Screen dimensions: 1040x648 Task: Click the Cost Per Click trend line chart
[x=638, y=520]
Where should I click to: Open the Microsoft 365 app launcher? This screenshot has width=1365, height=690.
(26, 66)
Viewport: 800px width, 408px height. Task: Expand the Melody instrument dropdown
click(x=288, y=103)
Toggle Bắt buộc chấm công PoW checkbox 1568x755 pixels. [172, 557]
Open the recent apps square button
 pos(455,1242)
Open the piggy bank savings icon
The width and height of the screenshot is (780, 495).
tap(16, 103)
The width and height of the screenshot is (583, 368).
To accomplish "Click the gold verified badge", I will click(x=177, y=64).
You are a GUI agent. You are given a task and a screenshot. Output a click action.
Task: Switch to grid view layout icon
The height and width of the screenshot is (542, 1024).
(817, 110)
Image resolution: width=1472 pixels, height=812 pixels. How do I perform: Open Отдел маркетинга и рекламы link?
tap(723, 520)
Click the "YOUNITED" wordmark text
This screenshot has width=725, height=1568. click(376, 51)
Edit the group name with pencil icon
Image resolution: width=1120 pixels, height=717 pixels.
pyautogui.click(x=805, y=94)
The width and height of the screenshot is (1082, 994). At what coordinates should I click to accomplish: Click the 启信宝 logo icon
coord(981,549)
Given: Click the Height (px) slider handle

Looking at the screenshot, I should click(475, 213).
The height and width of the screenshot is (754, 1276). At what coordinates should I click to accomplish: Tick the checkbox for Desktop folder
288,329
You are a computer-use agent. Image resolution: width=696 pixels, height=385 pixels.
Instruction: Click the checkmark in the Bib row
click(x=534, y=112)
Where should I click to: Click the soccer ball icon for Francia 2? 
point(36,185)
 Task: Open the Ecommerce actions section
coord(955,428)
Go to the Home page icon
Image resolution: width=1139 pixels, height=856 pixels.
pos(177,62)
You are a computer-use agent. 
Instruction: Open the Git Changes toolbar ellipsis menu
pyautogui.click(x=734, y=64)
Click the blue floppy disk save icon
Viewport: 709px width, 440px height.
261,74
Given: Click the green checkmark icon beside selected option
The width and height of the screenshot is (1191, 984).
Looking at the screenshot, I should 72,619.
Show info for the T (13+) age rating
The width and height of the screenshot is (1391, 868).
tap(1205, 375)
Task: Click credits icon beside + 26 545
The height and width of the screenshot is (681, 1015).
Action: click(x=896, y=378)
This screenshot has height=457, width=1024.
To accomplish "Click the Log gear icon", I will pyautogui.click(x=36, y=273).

* Task to complete *
Pick every line containing the word "will" out of the material, and copy those lines.

* Finished task *
To accomplish "Click the gold verified badge", I will click(x=177, y=64).
To accomplish "Click the Log gear icon", I will pyautogui.click(x=36, y=273).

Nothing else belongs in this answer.